◆ WHAT IS EXPECTED:
Each entry below should be output exactly, apart from its images.

• • • • •

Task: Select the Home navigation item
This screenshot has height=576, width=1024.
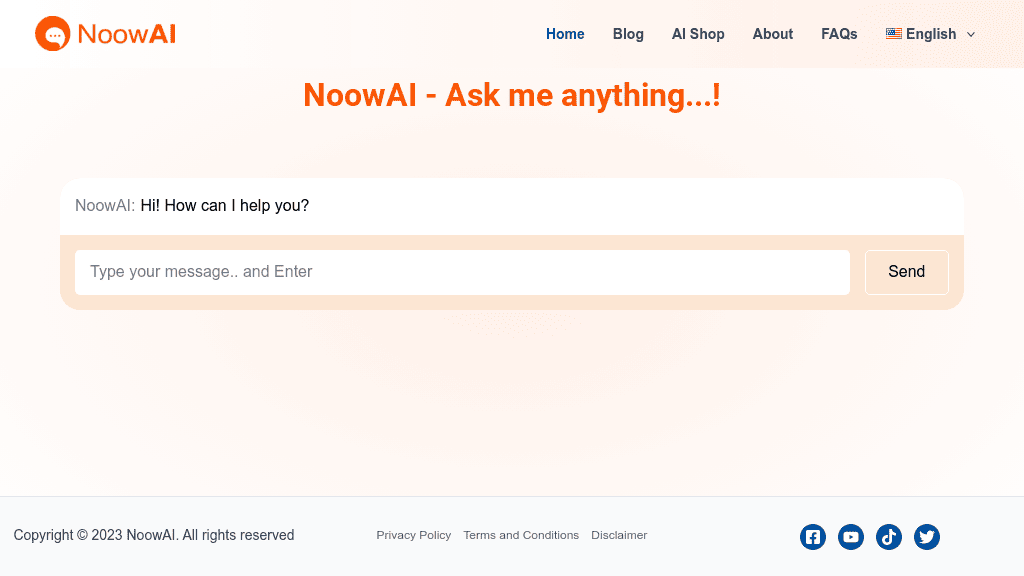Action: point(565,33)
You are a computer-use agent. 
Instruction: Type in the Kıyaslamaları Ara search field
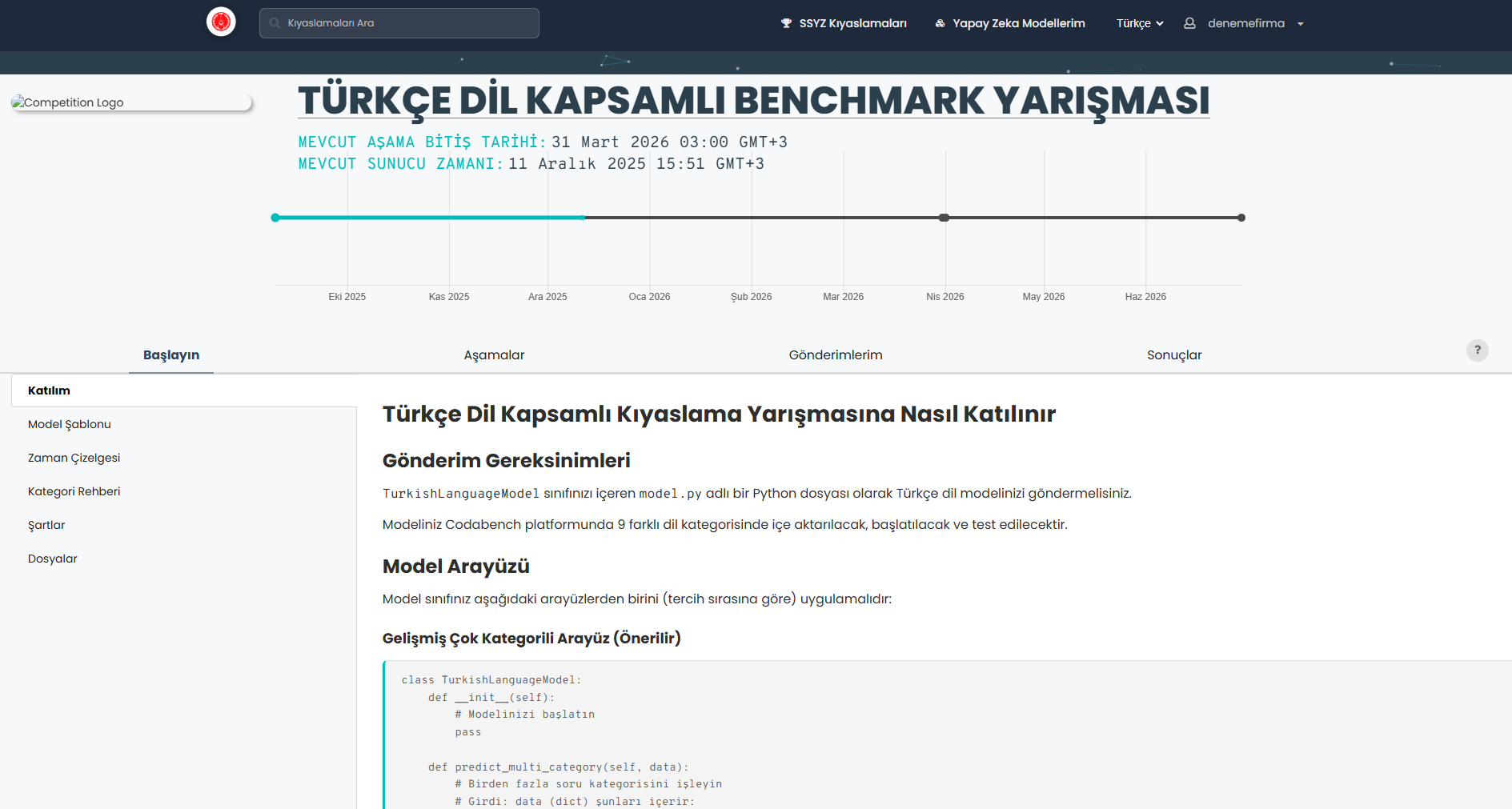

• • • • •

◆ EXERCISE RESPONSE:
Task: Select the Home navigation item
This screenshot has height=576, width=1024.
Action: point(565,33)
You are a computer-use agent. 
Instruction: Type in the Kıyaslamaları Ara search field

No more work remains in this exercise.